Wachtelburg
Als Wachtelburg wird ein Gebäudekomplex auf dem Wachtelberg im Stadtgebiet von Werder im Land Brandenburg bezeichnet. Neben der Bismarckhöhe, der Friedrichshöhe und der Gerlachshöhe war die Wachtelburg früher ein beliebtes Ausflugslokal, örtlich auch als „Höhengaststätte“ bezeichnet. Entstanden sind die Gebäude in der Zeit von 1893 bis 1907. Seine Hochzeit erlebte das Ausflugsrestaurant mit dem Aufkommen des Baumblütenfestes in seinen ersten Jahren bis zum Ersten Weltkrieg.
Geschichte
Die Eheleute Richard und Emilie Ebel betrieben saisonal auf dem beliebten Aussichtspunkt, inmitten der Wein- und Obstbaumanlagen einen Ausschank, zunächst, zusätzlich zu ihrer eigentlichen Gastwirtschaft, dem Schützenhaus in Werder her.[1]Ab 1883 wurde ein hölzerner Aussichtsturm errichtet.[1] [2]Im gleichen Jahr erwarben die Eheleute Ebel vom Schiffer und Weinbergsbesitzer Hintze das Höhengrundstück. Durch die malerische Lage wurde das Höhenlokal schnell zum beliebten Ausflugsziel.[1][3]Das preußische Herrscherhaus der Hohenzollern besuchte von der Potsdamer Residenz aus mit ihren Gästen mehrfach die Aussicht auf dem Wachtelberg. Besuche der Kaiserin Augusta, der Königin Emma und Königin Wilhelmina der Niederlande, und Prinz Paribatra Sukhumbandh, Fürst von Nakhon Sawan sind belegt.[1]
Bauzeit von 1893 bis 1907
In Anlehnung an den Typus der Potsdamer Turmvilla entstand in einem ersten Bauabschnitt um einen massigen quadratischen Aussichtsturm ein gestaffelter Baukörper. Die verschiedenen Funktionsbereiche eines Ausflugslokales in diesem ältesten Gebäudeteil sind zu erkennen. In einem zweiten Bauabschnitt bis 1907 wurde der große Saalbau der Baugruppe hinzugefügt, sowie Wirtschaftsanbauten an der Südseite ergänzt. Im gleichen zeitlichen Zusammenhang wurde die Infrastruktur ganz auf den Fahrgastschifffahrtsverkehr ausgerichtet. Unterhalb der Wachtelburg an der Havel befand sich damals ein Anleger für Fahrgastschiffe, der regelmäßig, mehrmals täglich, von Dampfern aus Potsdam und Berlin angelaufen wurde. Es entstand ein gotisierendes Eingangsportal zur Begrüßung der Gäste an der Potsdamer Straße, die Treppenanlage vom Portal hinauf zur Wachtelburg und eine Terrassenanlage als Biergarten mit Kastanienbäumen, ausgerichtet nach Nordosten mit Blick zur Havel hin.[3]

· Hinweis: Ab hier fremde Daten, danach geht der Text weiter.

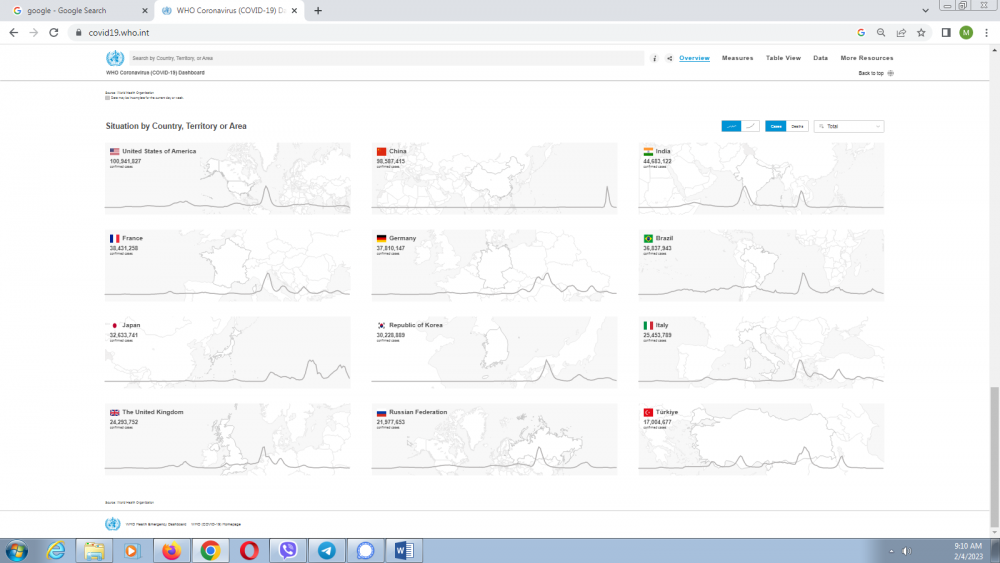Screen dimensions: 1000x563
Task: Switch the chart toggle to Deaths
Action: (797, 126)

An allen wesentlich sichtbaren Fassadenbereichen der Wachtelburg kamen Schmolzziegel zum Einsatz. Diese Fehlbrandziegel waren preiswert und in der unmittelbaren Nähe verfügbar. Das gewählte Baumaterial erzielte die gewünschte romantisch-verwitterte sowie historisierende und ruinenhafte Außenwirkung auf die Besucher. In der Zeit nach 1900 kam die aufgesetzte patriotische Bauzierde in Form von Reichsadlern dazu.[3]
Nach 1920
Noch in der Zeit der nicht mehr zugänglichen und öffentlichen Nutzung der Wachtelburg, etwa ab Mitte der 1920er Jahre, wurde ein Pavillon in gotisierenden Formen auf bastionsartigem Sockel als nördlicher Abschluss der Terrasse ergänzt. Die allgemeine Bezeichnung „Mausoleum“ soll dafür Indiz sein, dass der damalige Eigentümer Dr. phil. Albert Sasserath hier ursprünglich seine jung verstorbene Frau beisetzen wollte.[1][3]
Nach 1945
Im Zuge der Nutzung als christliches Kinder- und Jugendzentrum wurden kleine Gebäude im Bungalowstil auf dem Areal ergänzt. An den Gebäudeteilen der Wachtelburg selbst wurden kleinere Um- und Rückbauten durchgeführt sowie die Aussichtsplattform auf dem Turm zu Gunsten eines geschlossenen aufgesetzten Turmzimmers aufgegeben. Das geschah auch vor dem Hintergrund, die Probleme mit der Abdichtung und Dachentwässerung besser sowie dauerhafter in den Griff zu bekommen. Gemäß dem Bekenntnis der evangelischen Freikirche der Siebenten-Tags-Adventisten als anabaptistische Kirche, wurde ein Taufbecken in das Plateau der Terrassenanlage integriert.[1][2] Das Außengelände ist der Öffentlichkeit zugänglich.[2]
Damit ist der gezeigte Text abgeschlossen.